# Task brief
Check every line of the entries for the string "agent" and return the ones that contain it.

Extracted records:
· · ·

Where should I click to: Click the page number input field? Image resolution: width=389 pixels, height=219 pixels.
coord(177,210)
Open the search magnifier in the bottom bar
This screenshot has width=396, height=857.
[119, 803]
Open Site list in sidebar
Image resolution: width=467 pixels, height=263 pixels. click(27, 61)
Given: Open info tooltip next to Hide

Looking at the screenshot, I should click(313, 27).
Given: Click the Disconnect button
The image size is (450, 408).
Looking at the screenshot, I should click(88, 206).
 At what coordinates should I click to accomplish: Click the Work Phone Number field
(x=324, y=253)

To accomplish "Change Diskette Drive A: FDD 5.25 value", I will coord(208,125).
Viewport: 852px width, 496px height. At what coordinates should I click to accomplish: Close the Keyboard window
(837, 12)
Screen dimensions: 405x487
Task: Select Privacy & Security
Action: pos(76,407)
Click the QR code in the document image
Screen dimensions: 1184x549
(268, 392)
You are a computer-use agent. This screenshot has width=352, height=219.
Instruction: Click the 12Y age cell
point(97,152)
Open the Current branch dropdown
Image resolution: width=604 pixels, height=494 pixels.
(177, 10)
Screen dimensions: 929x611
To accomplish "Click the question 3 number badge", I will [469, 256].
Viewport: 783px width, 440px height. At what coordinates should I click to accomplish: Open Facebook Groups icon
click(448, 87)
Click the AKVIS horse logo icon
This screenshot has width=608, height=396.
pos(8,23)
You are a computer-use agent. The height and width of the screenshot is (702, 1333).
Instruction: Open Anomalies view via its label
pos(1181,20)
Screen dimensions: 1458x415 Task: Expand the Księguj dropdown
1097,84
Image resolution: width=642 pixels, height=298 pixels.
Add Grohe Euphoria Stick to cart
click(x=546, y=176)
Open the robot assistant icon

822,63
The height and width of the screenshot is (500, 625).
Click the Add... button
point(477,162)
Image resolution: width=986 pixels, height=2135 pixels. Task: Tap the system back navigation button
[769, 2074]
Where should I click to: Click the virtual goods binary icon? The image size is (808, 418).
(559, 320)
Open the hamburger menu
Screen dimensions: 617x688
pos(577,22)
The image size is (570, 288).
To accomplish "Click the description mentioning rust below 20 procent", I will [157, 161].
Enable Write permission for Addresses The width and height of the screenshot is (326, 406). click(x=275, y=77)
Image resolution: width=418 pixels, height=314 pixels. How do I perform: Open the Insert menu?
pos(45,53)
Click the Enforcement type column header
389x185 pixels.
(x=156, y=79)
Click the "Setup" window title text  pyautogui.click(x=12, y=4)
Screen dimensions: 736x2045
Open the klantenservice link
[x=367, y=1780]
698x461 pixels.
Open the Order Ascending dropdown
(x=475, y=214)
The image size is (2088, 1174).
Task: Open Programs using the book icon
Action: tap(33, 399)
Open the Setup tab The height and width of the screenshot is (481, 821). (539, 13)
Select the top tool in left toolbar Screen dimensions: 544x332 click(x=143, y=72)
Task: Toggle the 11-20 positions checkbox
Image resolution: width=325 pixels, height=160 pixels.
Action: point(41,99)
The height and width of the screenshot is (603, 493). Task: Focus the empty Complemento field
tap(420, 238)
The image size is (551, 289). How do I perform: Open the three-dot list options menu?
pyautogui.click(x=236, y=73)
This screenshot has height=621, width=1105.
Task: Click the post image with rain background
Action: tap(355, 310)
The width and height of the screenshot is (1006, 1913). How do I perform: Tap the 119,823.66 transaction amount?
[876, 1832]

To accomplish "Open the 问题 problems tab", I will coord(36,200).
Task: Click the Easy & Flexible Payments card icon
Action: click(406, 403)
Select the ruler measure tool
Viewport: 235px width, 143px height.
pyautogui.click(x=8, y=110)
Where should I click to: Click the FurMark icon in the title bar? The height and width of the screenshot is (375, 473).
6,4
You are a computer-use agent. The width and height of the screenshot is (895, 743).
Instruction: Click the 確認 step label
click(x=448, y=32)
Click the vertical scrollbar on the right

· · ·

# Solution
You are a computer-use agent. This screenshot has width=352, height=219.
You are a computer-use agent. The height and width of the screenshot is (702, 1333).
You are a computer-use agent. The width and height of the screenshot is (895, 743).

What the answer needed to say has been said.